In Princeton’s library, before a series of lectures on Warfield was about to begin, I was looking at a timeline of portraits. He’s commonly called the “Lion of Princeton,” but looking at pictures towards the end of his life, you could almost pick out a grin behind his beard, as if the fires of orthodoxy brought a warmth to him.
Life Worth Living
Few theologians have been quoted as often as Warfield, yet strangely, not much has been written on his life. Promising projects are in process, but you’ll have to put some effort into finding biographical material on him.
The reason probably is because his life wasn’t very exciting.
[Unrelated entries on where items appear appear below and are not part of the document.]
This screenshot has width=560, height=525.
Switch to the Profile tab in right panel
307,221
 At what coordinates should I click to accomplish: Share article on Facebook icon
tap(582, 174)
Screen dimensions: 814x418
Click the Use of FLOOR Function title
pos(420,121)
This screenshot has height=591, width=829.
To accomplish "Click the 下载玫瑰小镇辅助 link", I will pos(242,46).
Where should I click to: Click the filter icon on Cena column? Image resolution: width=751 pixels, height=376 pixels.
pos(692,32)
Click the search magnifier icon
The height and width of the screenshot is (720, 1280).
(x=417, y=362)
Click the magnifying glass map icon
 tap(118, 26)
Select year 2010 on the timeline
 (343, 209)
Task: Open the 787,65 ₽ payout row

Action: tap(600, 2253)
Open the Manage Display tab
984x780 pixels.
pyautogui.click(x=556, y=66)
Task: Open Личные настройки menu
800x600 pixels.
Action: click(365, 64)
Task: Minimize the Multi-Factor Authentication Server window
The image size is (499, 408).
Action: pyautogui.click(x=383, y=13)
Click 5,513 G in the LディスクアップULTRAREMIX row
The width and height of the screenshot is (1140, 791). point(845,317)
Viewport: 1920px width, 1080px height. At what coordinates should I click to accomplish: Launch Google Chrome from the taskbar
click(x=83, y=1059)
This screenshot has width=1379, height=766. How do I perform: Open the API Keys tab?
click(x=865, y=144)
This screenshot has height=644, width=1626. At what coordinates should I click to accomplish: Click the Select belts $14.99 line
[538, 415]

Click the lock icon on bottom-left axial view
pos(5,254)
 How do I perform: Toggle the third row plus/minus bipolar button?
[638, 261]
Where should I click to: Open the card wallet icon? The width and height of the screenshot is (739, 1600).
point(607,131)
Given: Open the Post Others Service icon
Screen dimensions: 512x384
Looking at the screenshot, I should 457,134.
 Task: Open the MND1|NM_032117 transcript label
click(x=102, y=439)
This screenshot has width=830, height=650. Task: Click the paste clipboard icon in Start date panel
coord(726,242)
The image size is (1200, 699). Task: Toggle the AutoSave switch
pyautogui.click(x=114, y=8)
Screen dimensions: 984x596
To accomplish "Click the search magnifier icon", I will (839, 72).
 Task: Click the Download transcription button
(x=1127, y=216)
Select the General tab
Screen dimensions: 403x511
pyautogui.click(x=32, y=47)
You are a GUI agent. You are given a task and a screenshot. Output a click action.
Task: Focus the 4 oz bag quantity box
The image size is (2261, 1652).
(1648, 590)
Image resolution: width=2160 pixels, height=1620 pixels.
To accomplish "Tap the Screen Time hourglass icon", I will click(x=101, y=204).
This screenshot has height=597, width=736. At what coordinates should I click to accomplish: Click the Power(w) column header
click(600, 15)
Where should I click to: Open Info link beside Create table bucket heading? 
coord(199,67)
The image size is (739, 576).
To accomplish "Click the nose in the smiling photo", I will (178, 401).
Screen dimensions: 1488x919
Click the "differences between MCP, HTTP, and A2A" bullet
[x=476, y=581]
He rarely traveled and wrote from home, so that he could care for his wife, who was ill and bound to a bed for most of their marriage.
He lived a quiet life and wrote tirelessly.
On Scripture and Polemics
While Warfield lived a quiet life on Princeton’s campus, debates raged over his writings and a whole Presbyterian denomination was coming apart at the seams with the fundamentalism-modernism debate. Though Warfield wrote widely and definitively on a number of subjects such as apologetics, historical theology, New Testament criticism, and christology, he is widely remembered for his work on the authority and inspiration of Scripture. He was famous for using the critical methods of liberal scholars to undermine their own efforts.
The gist of his effort against critical scholars (even in his own denomination) was to show that the Bible, “though written by men and bearing indelibly impresses upon them the marks of their human origin, were written, nevertheless, under such an influence of the Holy Ghost as to be also the words of God, the adequate express of his mind and will.”
His work on Scripture profoundly affected debates in his own day but also in ours, as seen in the wording of the Chicago Statement on Biblical Inerrancy. Abraham Kuyper, Herman Bavinck, and Cornelius Van Til acknowledged Warfield as a major influence, not only in the field of Scripture, but in all realms of theology and life. John Gresham Machen wrote to this mother, just four days after Warfield’s death, “Nearly everything I have done has been done with the inspiring hope that Dr. Warfield would think well of it.”
If You Want to Learn More
I’ve already mentioned that biographical sketches are scarce, but they do exist.
The best book on Warfield’s work is Fred Zaspel’s The Theology of B. B. Warfield. Better than anyone else, Zaspel gives you a sense of Warfield’s greatness and depth of scholarship. Zaspel gives a short biographical sketch at the beginning of his volume.
Gary Johnson has edited a nice little volume, B. B. Warfield: Essays on His Life and Thought. Stephen Nichols’s essay, “Warfield, Machen, and Fundamentalism,” stands out.
To jump right in to primary material, though, I’d begin where he is most famous, Inspiration and Authority of the Bible. Of course, the material relates most directly to debates of his day, but Warfield’s arguments for the infallibility of Scripture and the nature of its inspiration are indispensable for today’s challenges.
However, if you want to read the “quotable” Warfield, read Faith and Life. You can never take the scholar out of Warfield, but he will convince you that Christian theology can never be independent from godliness and biblical spirituality.
My personal favorite is The Person and Work of Christ. It’s my favorite because Warfield doesn’t allow his scholarship to keep him from the occasional discursive on the joy and wonder he finds in his Redeemer.